# retracing Israel's footsteps and "fulfilling all rigteousness" Matthew 2-3



## Willem van Oranje (May 21, 2010)

Who, in Matthew 2-3, is depicted as retracing the footsteps of Israel? (Hint, his initials are JC.) But where they failed, he "fulfilled all righteousness." He kept the covenant where Israel broke it. Mat 3.15 His law-keeping, God accepted on Israel's behalf by verbal approbation. v16

Notice the parallels:

1. Journey to Egypt 2:15

2. baptism 3:15 (type=crossing of the Red Sea) cf. 1 Cor 10:2

immediately followed by

3. 40 days in the wilderness + temptation (type=40 years in the wilderness) Psalm 95:8 Harden not your heart, as in the provocation, and as in the day of temptation in the wilderness: 

For all of us who have been united to him, grafted into Israel, this Jesus the Son of God is our righteousness!


----------



## Willem van Oranje (May 22, 2010)

Bump!


----------



## Peairtach (May 23, 2010)

Thanks for the post.

Puts one in mind of other parallels between Christ and Moses.

The Devil (The Serpent) tried to destroy them both at birth, through Pharaoh (the symbol on Pharaoh's crown was a serpent) and Herod.

Christ went up into a mountain and sat or stood on a level place to expound the Law of Moses correctly to the Twelve and others - the foundation of the New Covenant Israel of God (Matthew 5-6 and Luke).

Christ (the Gospel) ascended into Heaven where Moses (the Torah) and Elijah (the Prophets) and Enoch (the Patriarchs) also are bodily.

Christ was/is a Prophet, Priest and King, like Moses.

Christ our New Covenant Moses-Joshua is leading His people through the Wilderness of this World, and also leading them in the Conquest of this Canaan, not by the sword of iron, but by the Sword of the Spirit which is the Word of God.

The true Israel of God has expanded to include all Jews and Gentiles that are circumcised in heart. 

The Land of Israel has expanded from the River (Euphrates) to the Sea (Mediterranean), and from the East Bank of the Jordan to the River (Wadi) of Egypt, under our Moses-Joshua and David-Solomon, Christ, to extend from the River (Euphrates) to the Ends of the Earth (Psalm 72)

There are many more parallels/contrasts.

See e.g.

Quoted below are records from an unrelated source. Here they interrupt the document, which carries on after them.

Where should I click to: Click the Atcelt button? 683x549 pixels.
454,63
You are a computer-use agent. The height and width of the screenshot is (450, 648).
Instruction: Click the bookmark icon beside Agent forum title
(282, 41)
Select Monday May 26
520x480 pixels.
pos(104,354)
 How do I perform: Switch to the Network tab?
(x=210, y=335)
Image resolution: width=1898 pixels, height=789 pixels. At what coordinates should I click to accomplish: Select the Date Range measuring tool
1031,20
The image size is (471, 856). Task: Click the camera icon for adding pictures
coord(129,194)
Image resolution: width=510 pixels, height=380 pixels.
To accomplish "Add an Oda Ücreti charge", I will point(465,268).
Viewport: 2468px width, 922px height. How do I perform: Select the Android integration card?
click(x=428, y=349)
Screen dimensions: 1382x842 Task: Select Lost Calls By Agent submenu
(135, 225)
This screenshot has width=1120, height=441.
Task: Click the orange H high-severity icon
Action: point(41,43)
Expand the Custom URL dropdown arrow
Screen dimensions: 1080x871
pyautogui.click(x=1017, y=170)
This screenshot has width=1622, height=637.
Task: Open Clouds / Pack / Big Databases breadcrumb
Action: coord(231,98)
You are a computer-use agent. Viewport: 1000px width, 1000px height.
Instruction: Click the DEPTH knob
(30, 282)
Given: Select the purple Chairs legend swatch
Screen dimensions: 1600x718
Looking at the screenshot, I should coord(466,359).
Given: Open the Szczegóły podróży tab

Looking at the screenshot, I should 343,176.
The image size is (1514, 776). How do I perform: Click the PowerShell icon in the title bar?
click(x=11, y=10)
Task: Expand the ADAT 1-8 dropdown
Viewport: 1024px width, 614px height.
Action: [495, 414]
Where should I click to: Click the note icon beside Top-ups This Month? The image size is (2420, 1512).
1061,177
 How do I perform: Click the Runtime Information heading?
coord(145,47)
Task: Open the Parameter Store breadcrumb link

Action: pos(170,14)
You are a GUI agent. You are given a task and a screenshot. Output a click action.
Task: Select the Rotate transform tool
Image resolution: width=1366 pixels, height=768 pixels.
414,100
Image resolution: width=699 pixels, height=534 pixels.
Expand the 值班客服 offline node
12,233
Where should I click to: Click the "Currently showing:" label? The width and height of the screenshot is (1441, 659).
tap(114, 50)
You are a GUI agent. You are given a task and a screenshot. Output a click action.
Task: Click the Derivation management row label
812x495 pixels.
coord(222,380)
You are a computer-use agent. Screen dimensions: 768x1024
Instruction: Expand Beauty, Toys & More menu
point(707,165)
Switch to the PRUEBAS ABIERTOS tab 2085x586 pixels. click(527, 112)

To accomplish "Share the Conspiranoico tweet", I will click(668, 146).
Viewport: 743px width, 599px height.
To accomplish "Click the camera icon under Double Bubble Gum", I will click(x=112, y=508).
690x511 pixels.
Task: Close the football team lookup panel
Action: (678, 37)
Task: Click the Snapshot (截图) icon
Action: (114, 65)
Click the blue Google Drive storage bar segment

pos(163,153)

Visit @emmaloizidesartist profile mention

Ada Habershon's (a lady Bible teacher!) book on the Priests and Levites and Types (Kregel)

Some of her ideas are good and likely to be intended by the Lord as being in Scripture, while others are more fanciful.

Of course later, our Lord was tempted like Adam in a garden, and was even mistaken for a gardener, which Adam was. Unlike Adam He fulfilled the probation for Himself and His people. Mary is the representative of the Church which is the fruit of His Suffering on the Cross which He has made to be a Tree of Life, far superior to the original, for His people.


----------



## Willem van Oranje (May 24, 2010)

Richard Tallach said:


> Thanks for the post.
> 
> Puts one in mind of other parallels between Christ and Moses.
> 
> ...


 
It's hard to see how someone could miss some of these parallels. You mentioned some that hadn't occured to me, but certainly Matthew is setting forth Christ as retracing Israel's steps and therein taking his place. I had a professor in Matthew who gave me sort of a puzzled look when I mentioned this, a recent PhD from St. Andrews University. And it's hard to see how he could have missed the parallel.


----------



## Peairtach (May 25, 2010)

Well I'd never noticed the one you mentioned.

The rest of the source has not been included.